WHAT NEEDS TO BE DONE →
For the entries below, print exactly the lines between the line holding "[button] (97, 787)" and the line holding "Nodes (450, 480)", inclusive, and nothing else.

SOURCE DATA →
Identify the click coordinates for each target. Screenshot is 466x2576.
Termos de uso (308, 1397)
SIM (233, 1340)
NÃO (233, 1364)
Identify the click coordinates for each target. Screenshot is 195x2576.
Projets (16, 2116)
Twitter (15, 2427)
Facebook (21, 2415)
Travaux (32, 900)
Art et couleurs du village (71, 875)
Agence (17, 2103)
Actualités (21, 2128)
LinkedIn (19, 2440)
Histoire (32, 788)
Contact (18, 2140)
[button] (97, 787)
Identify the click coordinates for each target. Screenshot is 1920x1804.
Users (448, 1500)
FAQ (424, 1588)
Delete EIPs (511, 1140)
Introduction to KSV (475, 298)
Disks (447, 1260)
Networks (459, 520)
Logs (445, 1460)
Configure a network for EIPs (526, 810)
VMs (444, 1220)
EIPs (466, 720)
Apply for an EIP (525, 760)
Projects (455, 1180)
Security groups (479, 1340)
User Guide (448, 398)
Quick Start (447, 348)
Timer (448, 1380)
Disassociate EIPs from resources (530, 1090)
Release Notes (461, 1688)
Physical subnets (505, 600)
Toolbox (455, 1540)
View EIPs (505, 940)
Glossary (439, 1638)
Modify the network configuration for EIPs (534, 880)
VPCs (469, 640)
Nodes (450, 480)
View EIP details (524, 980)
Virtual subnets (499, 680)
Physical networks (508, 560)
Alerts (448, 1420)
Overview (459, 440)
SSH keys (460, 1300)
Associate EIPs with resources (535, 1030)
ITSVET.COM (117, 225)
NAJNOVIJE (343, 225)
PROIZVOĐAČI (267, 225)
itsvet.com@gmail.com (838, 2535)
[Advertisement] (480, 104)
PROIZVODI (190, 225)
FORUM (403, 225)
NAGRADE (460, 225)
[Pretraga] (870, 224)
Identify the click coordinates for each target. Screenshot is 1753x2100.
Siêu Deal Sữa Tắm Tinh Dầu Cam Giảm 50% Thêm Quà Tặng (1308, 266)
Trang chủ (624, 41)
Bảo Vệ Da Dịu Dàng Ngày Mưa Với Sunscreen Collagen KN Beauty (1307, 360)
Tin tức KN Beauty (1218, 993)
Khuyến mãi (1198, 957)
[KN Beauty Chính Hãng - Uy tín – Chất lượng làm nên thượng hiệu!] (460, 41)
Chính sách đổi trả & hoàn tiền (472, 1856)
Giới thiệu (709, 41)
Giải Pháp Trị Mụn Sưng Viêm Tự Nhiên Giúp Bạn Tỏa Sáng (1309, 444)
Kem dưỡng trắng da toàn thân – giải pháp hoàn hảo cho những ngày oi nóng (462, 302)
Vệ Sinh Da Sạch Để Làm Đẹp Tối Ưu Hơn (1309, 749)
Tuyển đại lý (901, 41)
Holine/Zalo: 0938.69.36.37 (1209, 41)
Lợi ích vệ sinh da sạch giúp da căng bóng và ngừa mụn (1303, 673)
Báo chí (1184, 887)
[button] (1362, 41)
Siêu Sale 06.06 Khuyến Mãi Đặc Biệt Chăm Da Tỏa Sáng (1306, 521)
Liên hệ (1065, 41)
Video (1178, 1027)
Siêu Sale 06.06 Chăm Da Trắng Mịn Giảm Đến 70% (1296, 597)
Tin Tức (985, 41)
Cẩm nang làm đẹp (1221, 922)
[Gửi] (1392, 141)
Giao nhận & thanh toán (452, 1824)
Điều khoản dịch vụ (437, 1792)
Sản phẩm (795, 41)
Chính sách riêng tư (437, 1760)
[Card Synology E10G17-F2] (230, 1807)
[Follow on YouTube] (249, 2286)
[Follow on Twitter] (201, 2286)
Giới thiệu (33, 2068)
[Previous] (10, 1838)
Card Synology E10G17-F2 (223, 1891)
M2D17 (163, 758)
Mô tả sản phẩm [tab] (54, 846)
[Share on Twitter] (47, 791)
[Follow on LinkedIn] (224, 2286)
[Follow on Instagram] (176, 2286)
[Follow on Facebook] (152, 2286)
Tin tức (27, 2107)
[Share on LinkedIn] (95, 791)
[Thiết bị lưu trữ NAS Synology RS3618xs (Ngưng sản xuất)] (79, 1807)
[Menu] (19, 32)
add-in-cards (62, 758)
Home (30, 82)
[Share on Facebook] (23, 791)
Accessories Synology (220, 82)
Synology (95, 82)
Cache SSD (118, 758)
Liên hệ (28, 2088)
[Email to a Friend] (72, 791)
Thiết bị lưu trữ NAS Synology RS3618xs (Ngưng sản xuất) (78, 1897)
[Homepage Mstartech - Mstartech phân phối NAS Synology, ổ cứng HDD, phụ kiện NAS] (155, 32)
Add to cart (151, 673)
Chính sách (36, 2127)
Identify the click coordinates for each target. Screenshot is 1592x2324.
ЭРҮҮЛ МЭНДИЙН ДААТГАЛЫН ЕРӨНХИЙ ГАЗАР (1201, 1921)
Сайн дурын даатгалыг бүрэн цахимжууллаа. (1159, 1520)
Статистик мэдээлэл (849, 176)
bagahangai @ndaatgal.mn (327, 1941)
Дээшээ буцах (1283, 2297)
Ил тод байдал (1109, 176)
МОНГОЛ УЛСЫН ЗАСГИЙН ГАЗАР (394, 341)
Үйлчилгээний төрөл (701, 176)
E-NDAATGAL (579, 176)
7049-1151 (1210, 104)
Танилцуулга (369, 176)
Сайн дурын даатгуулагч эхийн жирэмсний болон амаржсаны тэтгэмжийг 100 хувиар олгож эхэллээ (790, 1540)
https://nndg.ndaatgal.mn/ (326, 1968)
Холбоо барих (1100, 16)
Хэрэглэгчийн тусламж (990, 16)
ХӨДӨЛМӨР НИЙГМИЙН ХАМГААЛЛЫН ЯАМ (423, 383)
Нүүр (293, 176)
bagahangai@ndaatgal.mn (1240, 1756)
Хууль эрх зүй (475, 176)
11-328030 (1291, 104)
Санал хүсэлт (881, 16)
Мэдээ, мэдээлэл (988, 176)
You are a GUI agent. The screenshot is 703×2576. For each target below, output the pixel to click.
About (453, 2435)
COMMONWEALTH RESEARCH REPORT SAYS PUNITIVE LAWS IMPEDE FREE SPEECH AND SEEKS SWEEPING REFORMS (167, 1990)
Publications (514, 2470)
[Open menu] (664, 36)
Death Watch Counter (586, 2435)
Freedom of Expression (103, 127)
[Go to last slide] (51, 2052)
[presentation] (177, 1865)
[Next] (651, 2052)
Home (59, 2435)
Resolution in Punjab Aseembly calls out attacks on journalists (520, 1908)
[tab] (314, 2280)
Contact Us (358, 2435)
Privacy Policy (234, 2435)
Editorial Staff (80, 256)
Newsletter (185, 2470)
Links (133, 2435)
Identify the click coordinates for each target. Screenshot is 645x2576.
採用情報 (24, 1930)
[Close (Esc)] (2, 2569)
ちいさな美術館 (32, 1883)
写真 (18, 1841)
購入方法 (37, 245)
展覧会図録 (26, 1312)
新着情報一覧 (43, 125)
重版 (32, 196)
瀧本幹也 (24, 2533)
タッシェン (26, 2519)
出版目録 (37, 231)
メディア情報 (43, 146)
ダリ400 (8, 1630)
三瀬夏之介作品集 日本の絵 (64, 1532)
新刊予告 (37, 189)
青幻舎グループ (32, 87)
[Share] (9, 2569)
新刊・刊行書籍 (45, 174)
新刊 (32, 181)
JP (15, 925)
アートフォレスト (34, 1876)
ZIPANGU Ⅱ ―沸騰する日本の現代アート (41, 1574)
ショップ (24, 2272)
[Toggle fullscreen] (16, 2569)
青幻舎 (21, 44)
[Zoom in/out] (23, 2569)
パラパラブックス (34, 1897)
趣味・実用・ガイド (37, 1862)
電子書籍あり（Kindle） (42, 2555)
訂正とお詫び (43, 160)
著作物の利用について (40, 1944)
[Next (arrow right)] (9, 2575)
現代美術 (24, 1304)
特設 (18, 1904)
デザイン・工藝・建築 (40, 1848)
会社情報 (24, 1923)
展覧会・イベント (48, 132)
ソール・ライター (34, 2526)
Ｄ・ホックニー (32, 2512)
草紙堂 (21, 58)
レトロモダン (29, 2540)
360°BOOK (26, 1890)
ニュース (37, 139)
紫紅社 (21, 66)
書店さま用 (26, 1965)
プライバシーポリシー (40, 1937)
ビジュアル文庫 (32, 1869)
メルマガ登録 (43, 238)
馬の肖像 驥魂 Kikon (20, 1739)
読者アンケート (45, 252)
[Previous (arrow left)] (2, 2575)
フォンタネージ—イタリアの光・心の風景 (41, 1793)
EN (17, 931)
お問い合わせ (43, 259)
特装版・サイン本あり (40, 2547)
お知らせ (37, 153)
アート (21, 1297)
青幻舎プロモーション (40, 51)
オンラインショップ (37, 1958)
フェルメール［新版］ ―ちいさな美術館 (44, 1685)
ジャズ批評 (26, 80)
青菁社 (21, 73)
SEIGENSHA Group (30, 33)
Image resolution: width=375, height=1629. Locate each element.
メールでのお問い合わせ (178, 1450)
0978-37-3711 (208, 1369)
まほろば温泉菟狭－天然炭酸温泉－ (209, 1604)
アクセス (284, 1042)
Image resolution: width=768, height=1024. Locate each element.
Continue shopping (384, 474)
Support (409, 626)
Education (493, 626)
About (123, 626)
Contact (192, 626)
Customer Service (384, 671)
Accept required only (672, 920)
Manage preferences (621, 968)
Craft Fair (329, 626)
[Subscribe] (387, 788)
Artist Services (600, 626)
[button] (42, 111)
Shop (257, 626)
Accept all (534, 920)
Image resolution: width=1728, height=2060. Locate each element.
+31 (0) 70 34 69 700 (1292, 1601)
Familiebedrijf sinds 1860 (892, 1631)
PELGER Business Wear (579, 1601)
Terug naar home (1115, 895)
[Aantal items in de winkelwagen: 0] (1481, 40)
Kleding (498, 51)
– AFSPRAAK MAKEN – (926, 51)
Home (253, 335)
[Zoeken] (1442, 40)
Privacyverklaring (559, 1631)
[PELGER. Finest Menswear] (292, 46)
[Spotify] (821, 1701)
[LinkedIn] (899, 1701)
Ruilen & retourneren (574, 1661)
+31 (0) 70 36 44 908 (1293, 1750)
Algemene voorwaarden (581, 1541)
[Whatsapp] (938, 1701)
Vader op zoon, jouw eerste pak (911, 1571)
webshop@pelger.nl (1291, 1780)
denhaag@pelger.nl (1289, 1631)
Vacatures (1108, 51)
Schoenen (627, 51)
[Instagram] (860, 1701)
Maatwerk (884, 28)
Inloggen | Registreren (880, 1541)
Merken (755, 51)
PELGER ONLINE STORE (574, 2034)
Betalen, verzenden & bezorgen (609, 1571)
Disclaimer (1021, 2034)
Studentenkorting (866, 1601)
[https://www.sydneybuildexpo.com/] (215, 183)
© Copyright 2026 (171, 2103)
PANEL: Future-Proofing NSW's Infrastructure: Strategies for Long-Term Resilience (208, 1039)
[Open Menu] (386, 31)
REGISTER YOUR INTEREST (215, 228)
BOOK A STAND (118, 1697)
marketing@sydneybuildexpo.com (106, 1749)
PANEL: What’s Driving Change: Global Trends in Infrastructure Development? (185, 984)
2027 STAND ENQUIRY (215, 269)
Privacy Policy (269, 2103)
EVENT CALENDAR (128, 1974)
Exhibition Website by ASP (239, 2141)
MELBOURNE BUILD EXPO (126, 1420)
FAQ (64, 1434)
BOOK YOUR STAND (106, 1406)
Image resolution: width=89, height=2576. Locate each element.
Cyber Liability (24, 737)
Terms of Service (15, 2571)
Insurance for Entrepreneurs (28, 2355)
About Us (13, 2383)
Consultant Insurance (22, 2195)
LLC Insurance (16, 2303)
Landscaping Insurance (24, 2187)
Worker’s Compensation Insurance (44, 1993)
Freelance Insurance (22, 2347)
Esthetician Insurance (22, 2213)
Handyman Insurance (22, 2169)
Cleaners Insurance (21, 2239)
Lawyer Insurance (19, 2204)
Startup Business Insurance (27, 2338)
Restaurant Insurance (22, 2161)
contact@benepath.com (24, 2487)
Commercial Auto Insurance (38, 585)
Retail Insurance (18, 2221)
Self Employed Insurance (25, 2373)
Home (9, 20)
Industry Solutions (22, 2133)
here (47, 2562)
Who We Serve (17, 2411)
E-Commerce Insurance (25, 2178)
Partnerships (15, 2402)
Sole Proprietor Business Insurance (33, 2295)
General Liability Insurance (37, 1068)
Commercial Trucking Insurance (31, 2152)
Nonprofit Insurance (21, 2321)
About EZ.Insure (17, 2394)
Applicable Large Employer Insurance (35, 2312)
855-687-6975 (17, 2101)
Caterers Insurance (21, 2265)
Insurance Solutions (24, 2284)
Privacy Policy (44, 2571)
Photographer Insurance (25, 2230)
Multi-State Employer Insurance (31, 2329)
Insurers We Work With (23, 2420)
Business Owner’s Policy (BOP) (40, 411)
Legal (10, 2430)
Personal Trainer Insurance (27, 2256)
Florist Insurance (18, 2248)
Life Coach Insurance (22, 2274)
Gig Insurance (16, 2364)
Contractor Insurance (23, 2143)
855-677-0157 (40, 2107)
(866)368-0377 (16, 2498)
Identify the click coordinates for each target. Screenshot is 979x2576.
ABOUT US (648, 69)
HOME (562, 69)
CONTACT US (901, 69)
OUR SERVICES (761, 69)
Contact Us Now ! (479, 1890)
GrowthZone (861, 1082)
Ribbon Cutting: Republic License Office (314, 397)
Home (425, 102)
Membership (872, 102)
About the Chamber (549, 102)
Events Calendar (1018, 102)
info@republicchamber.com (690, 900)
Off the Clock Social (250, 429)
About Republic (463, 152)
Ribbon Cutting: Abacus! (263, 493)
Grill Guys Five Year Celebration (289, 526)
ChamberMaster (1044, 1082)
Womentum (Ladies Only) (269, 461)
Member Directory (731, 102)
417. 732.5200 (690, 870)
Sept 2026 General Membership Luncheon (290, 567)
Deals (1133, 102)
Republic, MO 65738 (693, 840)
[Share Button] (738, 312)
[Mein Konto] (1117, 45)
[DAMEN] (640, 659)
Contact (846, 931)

PROBLEM SOLUTION →
[button] (97, 787)
Identify the click coordinates for each target. Screenshot is 1920x1804.
Users (448, 1500)
FAQ (424, 1588)
Delete EIPs (511, 1140)
Introduction to KSV (475, 298)
Disks (447, 1260)
Networks (459, 520)
Logs (445, 1460)
Configure a network for EIPs (526, 810)
VMs (444, 1220)
EIPs (466, 720)
Apply for an EIP (525, 760)
Projects (455, 1180)
Security groups (479, 1340)
User Guide (448, 398)
Quick Start (447, 348)
Timer (448, 1380)
Disassociate EIPs from resources (530, 1090)
Release Notes (461, 1688)
Physical subnets (505, 600)
Toolbox (455, 1540)
View EIPs (505, 940)
Glossary (439, 1638)
Modify the network configuration for EIPs (534, 880)
VPCs (469, 640)
Nodes (450, 480)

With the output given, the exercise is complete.